Collected data
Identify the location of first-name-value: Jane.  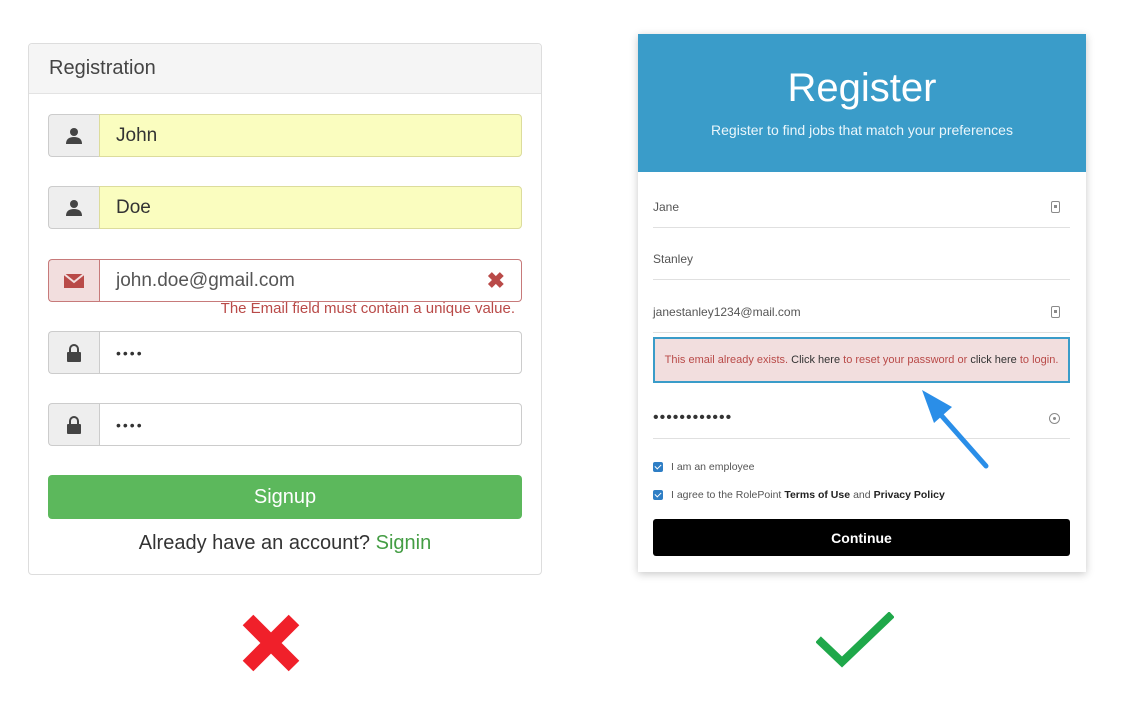
(666, 207).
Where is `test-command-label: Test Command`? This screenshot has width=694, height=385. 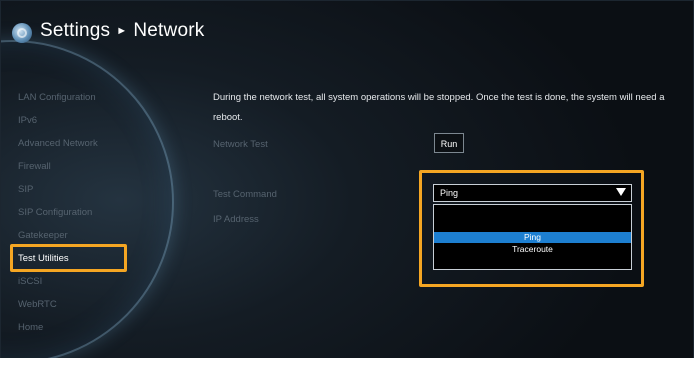
test-command-label: Test Command is located at coordinates (245, 194).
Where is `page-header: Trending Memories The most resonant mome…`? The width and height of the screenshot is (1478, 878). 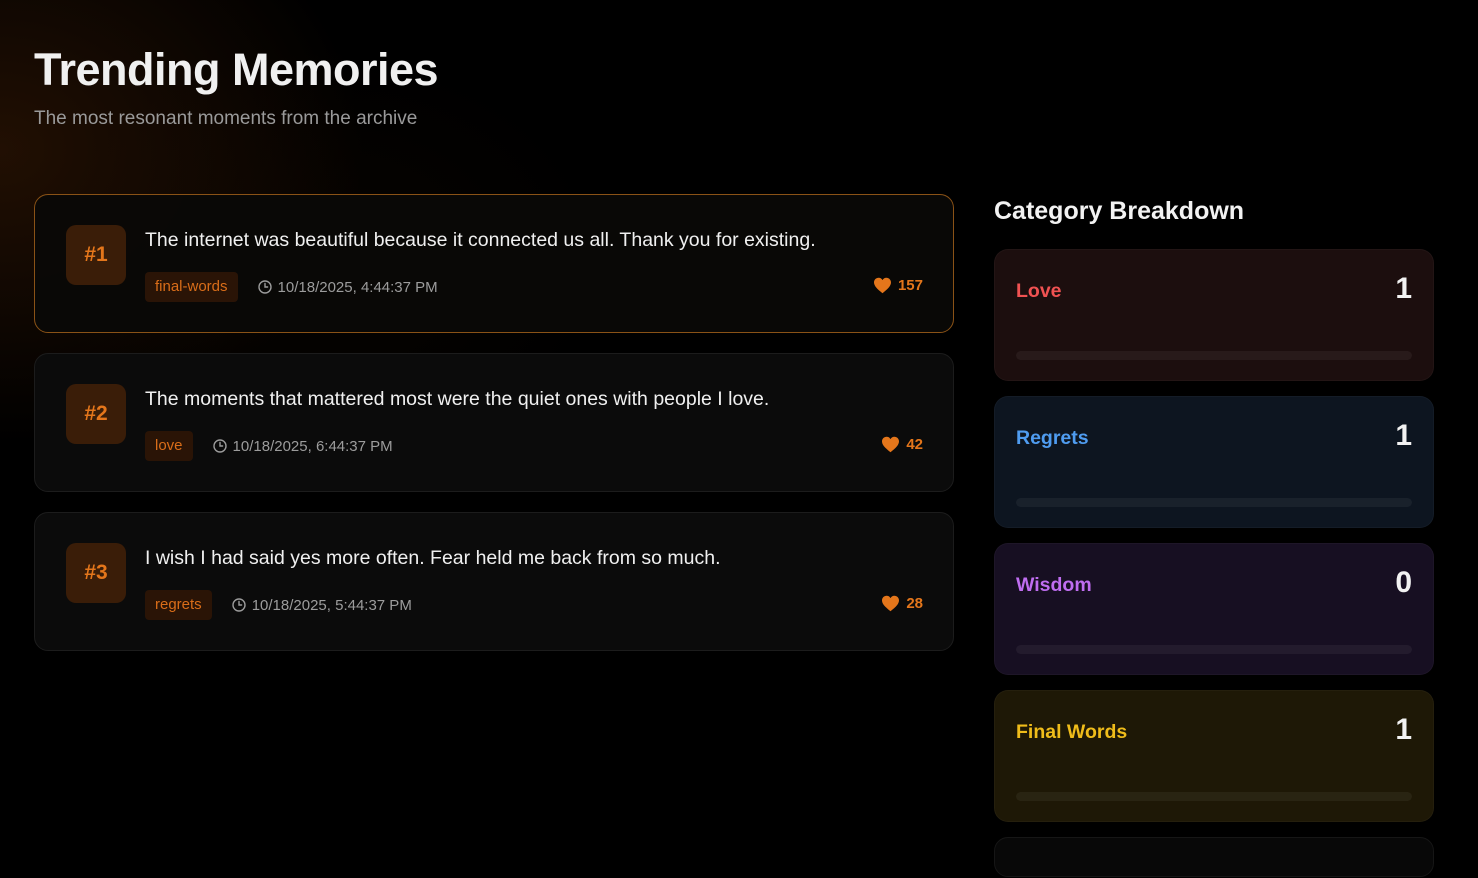 page-header: Trending Memories The most resonant mome… is located at coordinates (236, 87).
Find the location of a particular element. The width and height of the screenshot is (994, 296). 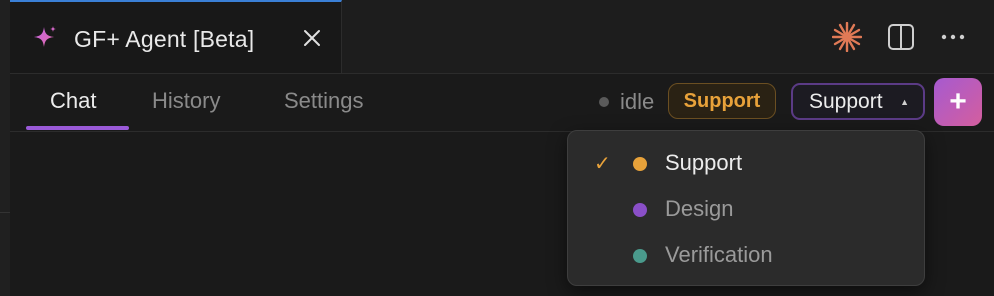

agent-select-value: Support is located at coordinates (846, 101).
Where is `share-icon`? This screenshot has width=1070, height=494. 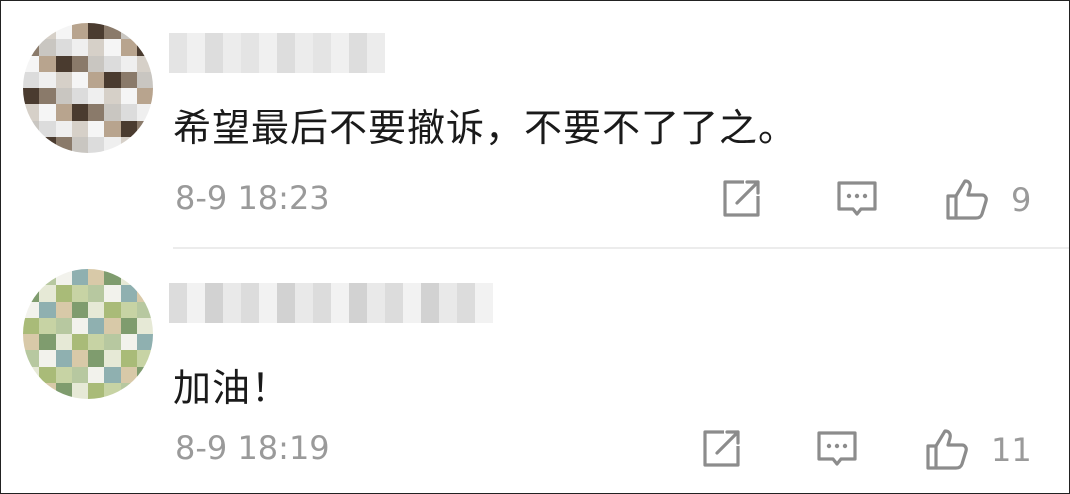 share-icon is located at coordinates (722, 448).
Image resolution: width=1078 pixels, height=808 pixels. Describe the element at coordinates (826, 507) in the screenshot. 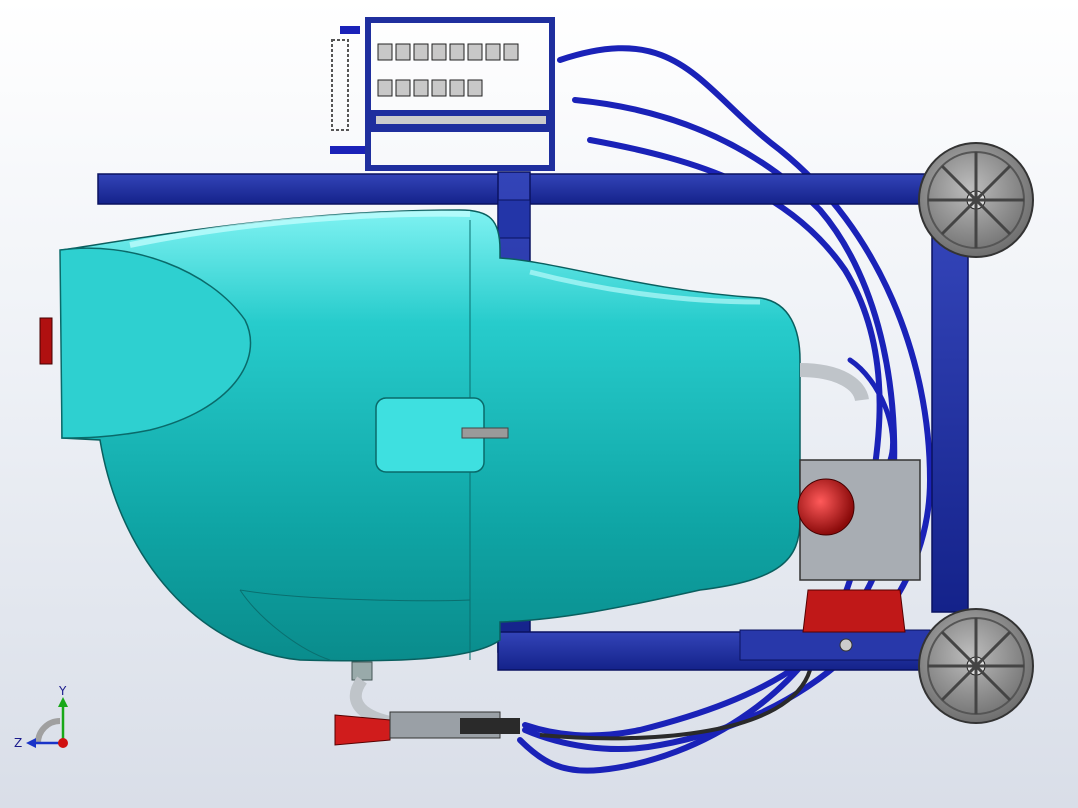

I see `pump-head` at that location.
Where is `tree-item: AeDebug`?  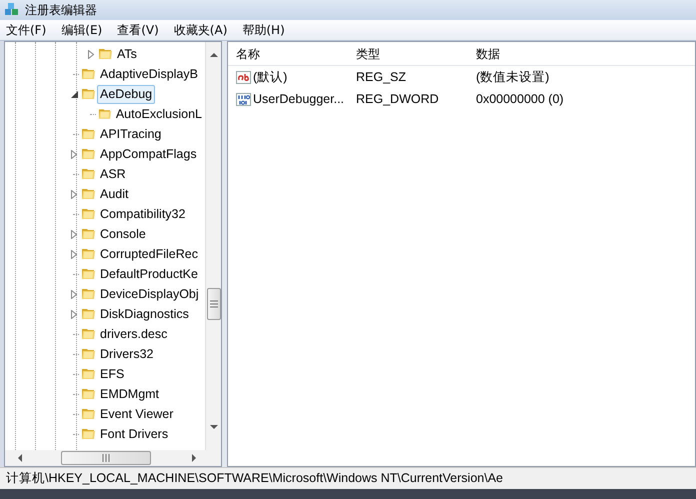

WHAT YOU NEED TO DO:
Can you copy the lines from the first one through the line containing "test-command-label: Test Command is", replacing "Identify" with "Find" and keeping everything else the same? Leave out the pictures.

SOLVED PROBLEM:
Find the location of first-name-value: Jane.  
(666, 207).
Where is `test-command-label: Test Command`? This screenshot has width=694, height=385. 
test-command-label: Test Command is located at coordinates (245, 194).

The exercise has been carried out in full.